Suche nach Überresten von Baby: Frau berichtet von Totgeburt

28.07.2021 Polizei und Staatsanwaltschaft ermitteln zu einem mutmaßlich auf einem Grundstück im Ilm-Kreis vergrabenen toten Baby. Ein Gelände in Ichtershausen bei Arnstadt sei am Mittwoch von der Polizei durchsucht worden, sagte der Sprecher der Staatsanwaltschaft Erfurt, Hannes Grünseisen, zu entsprechenden Medienberichten. Sterbliche Überreste eines Neugeborenen seien nicht gefunden worden.

«Polizei» steht auf der Uniform eines Polizisten. Foto: Jens Büttner/zb/dpa/Symbolbild © dpa - Deutsche Presse-Agentur GmbH

Auslöser der Suchaktion sei die Aussage einer heute 31 Jahre alten Frau. Sie war laut Staatsanwaltschaft am 8. Juli bei der Polizei in Arnstadt erschienen und hatte berichtet, im Jahr 2005 als 15-Jährige eine Totgeburt gehabt zu haben. Anschließend habe sie das tote Baby auf dem Gelände vergraben.

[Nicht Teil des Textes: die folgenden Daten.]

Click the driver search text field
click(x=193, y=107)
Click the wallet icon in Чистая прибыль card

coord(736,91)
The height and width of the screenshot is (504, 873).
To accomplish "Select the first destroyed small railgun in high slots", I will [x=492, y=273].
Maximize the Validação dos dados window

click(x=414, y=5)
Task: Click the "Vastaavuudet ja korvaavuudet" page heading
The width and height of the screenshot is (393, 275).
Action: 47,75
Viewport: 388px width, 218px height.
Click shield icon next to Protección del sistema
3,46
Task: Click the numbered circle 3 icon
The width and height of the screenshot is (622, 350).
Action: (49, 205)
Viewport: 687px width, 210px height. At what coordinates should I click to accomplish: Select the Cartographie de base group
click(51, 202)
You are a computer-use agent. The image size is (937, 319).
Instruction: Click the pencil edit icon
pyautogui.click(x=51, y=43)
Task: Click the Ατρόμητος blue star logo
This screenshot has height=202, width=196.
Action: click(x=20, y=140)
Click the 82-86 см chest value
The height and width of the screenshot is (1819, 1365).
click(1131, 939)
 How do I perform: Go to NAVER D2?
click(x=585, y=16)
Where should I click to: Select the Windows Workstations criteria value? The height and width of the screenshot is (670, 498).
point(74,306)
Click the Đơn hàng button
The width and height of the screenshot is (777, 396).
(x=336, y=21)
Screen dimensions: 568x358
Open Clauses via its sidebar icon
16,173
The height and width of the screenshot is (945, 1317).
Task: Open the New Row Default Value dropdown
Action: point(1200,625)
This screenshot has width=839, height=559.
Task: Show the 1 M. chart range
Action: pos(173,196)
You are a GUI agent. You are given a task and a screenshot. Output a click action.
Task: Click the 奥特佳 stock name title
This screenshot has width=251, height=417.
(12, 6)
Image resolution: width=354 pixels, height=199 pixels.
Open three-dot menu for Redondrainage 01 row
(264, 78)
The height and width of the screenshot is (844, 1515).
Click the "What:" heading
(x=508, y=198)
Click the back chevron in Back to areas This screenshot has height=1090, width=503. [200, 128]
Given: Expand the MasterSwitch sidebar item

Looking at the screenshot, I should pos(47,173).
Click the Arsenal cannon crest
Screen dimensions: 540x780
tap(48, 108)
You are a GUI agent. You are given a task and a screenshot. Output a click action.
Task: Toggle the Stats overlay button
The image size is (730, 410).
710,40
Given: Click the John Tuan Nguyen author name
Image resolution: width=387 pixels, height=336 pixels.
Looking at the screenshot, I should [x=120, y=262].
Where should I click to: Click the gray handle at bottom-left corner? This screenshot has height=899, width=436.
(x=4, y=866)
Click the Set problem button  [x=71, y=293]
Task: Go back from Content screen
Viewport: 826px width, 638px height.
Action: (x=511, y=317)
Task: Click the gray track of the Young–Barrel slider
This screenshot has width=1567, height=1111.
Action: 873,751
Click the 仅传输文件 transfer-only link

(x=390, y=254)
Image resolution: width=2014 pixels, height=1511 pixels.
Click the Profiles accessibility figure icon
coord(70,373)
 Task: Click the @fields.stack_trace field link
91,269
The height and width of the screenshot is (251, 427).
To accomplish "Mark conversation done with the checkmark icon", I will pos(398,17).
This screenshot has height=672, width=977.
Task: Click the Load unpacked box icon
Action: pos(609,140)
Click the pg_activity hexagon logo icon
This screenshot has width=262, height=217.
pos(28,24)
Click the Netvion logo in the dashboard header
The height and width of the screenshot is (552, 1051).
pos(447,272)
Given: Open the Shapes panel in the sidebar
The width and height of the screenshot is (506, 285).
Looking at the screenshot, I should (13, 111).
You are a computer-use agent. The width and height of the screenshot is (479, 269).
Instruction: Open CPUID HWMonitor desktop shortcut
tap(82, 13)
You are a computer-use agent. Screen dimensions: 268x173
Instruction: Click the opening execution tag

Die Schwangerschaft sei nach Angaben der Frau Folge einer Vergewaltigung gewesen, so der Sprecher. Der mutmaßliche Vergewaltiger sei ihr zufolge bereits tot. Angaben, in welchem Verhältnis dieser zu der Frau steht, machte der Sprecher auf Nachfrage nicht. Nach einem Bericht der Zeitung «Freies Wort» soll es sich beim mutmaßlichen Vergewaltiger um den Großvater der Frau handeln.

Laut Staatsanwaltschaft lebt die Frau nicht auf dem durchsuchten Grundstück. Sie habe den Ermittlern die Stelle gezeigt, an der sie das tote Neugeborene vergraben haben will. Nach der vergeblichen Suche nach sterblichen Überresten werde weiter ermittelt. «Wir versuchen, den Fall vollumfänglich aufzuklären», sagte der Sprecher.

In Thüringen hatten in den vergangenen Jahren wiederholt Funde von Babyleichen - darunter mehrmals im Ilm-Kreis - für Aufsehen gesorgt. In Ichtershausen waren Anfang 2016 zwei tote Babys entdeckt. Deren Mutter wurde zu einer Haftstrafe verurteilt. Ostern 2019 war in einem Waldstück bei Geschwenda (Ilm-Kreis) eine Babyleiche gefunden worden.